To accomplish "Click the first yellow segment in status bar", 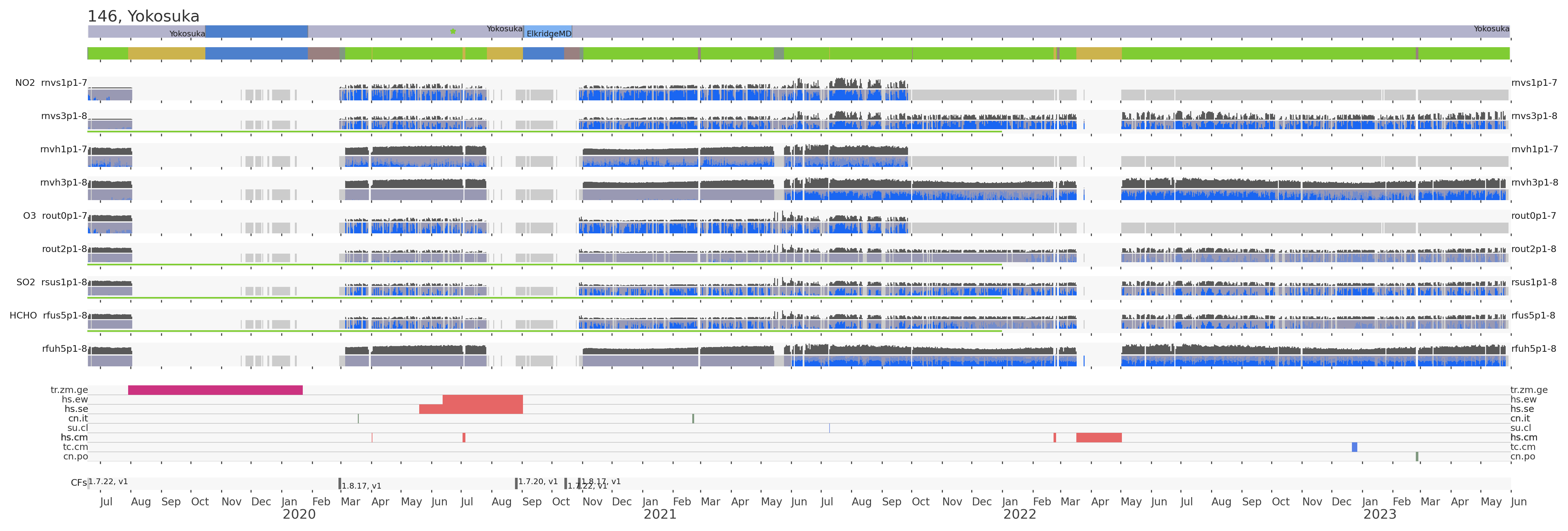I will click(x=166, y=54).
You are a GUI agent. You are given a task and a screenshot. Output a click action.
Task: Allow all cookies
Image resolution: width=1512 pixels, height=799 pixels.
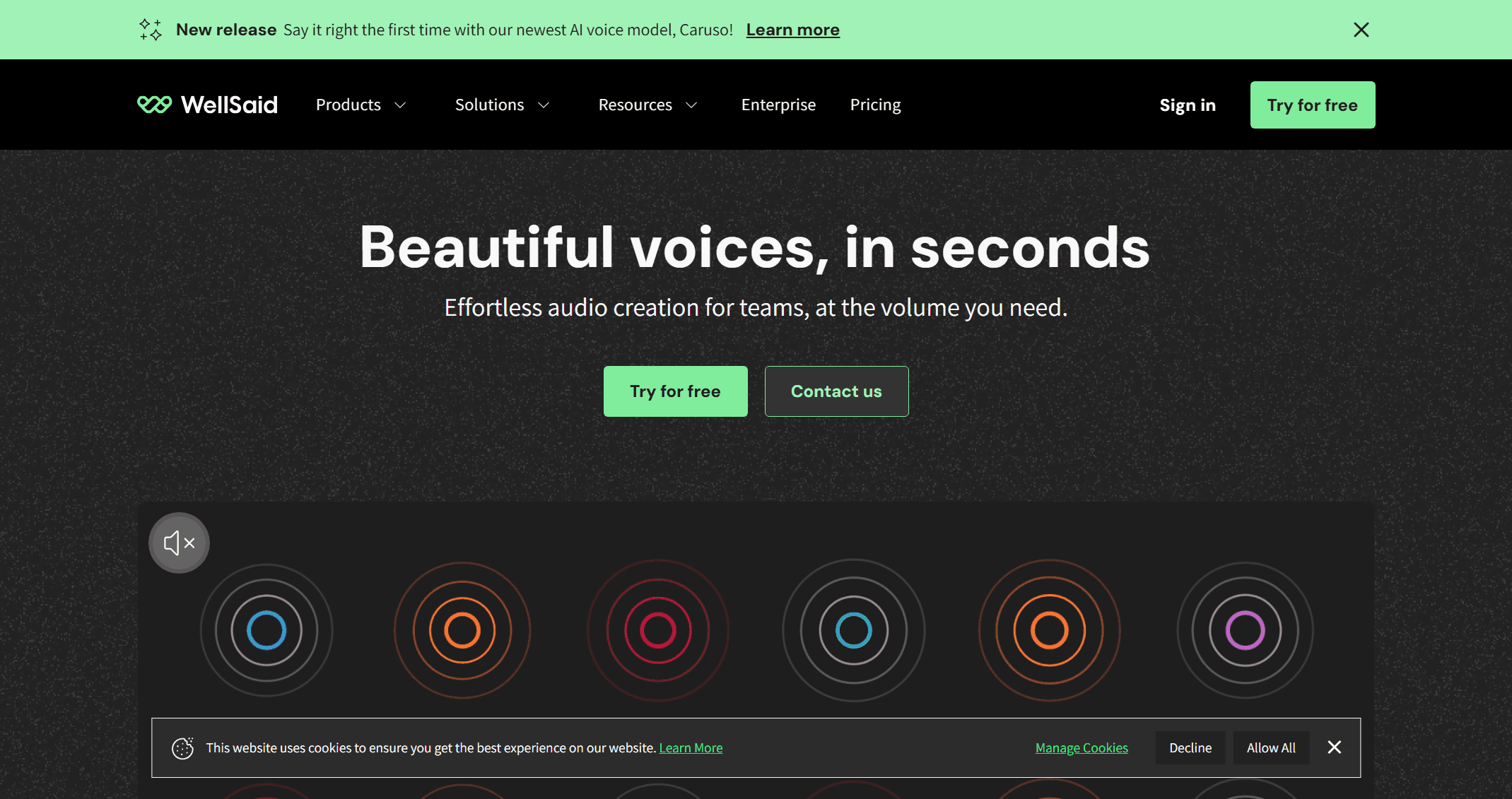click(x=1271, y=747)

******

**What to produce**
Word for word, restate the lines from the one containing "Task: Allow all cookies" through the end of the listing, and nothing more. Skip the pictures.

**Expected answer**
Task: Allow all cookies
Image resolution: width=1512 pixels, height=799 pixels.
click(x=1271, y=747)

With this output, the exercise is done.